Non c’è tregua sugli stipendi dei dipendenti Ars e Regione. C’è chi, come il governatore Crocetta, continua puntualmente a sostenere che proprio quelli del parlamento siciliano devono subire tagli perché “sono i più alti d’Italia”. C’è chi, invece – ed è il caso del presidente dell’Ars Ardizzone – ritiene archiviata la questione grazie alla relativa delibera del consiglio di presidenza che ha fissato il tetto massimo delle retribuzioni dei dirigenti del parlamento a 240mila euro. Una querelle trasversale. Più o meno tutti i politici – big e non- fanno parte del coro. Se ne sono sentite di tutti i colori. Una questione che da settimane anima il dibattitto politico come se le retribuzioni dei dipendenti (Regione e Ars) siano l’unico problema che affligge la Sicilia.

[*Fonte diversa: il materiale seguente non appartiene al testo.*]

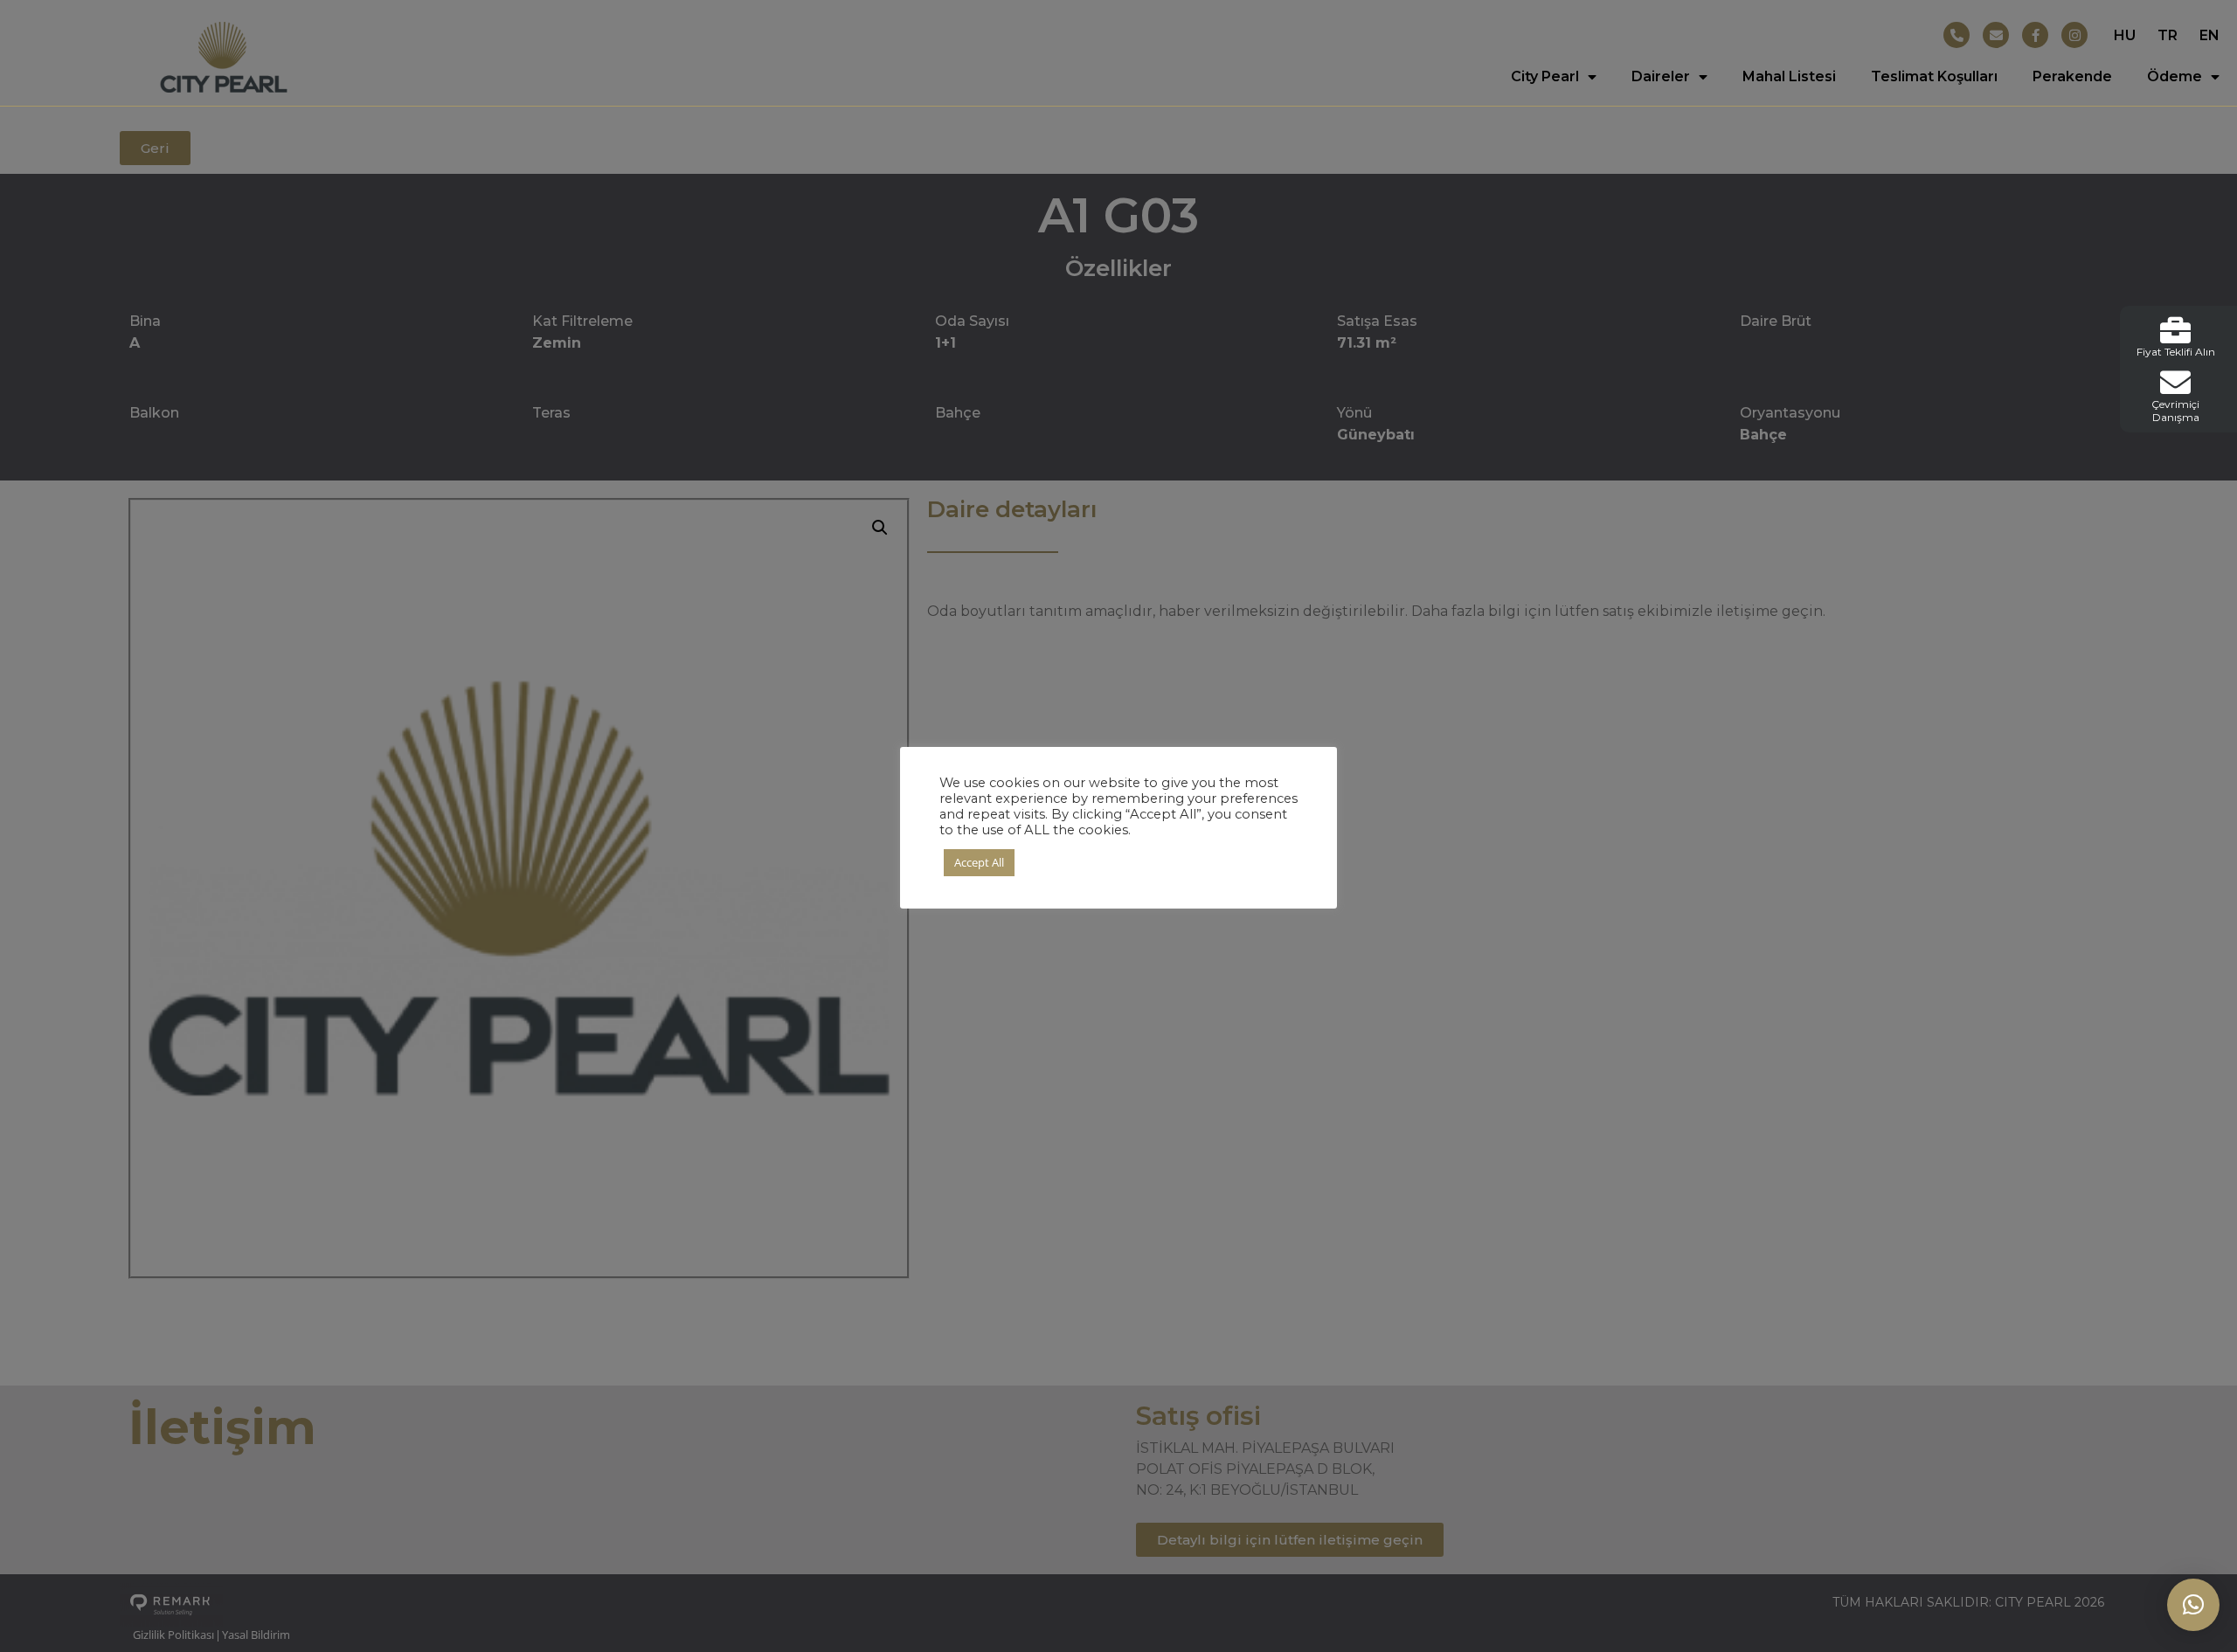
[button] (2193, 1605)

La prossima settimana siamo a luglio e la manovra ter non è stata ancora varata. Se ne parla da mesi. Solo chiacchiere. Siamo a luglio e della riforma delle Province non si sa più nulla. Non si sa nulla neanche dei consorzi di comuni (istituiti?). Come non si sa più nulla della riforma della burocrazia sempre strillata dalla politica. Per non parlare degli stipendi di oltre trenta mila dipendenti di società partecipate che se non verranno rimpinguate le casse regionali, questi lavoratori si ritroveranno fra qualche mese ancora una volta senza stipendi. E potremmo andare avanti. Di sviluppo, poi, neanche a pensarci. L’annosa questione della crescita e del lavoro non sembra neanche essere nell’agenda politica, stando alle amare cifre che la cronaca puntualmente riporta. Quindi, continuiamo ad occuparci delle retribuzioni dei dipendenti Ars e Regione in attesa di andare in vacanza.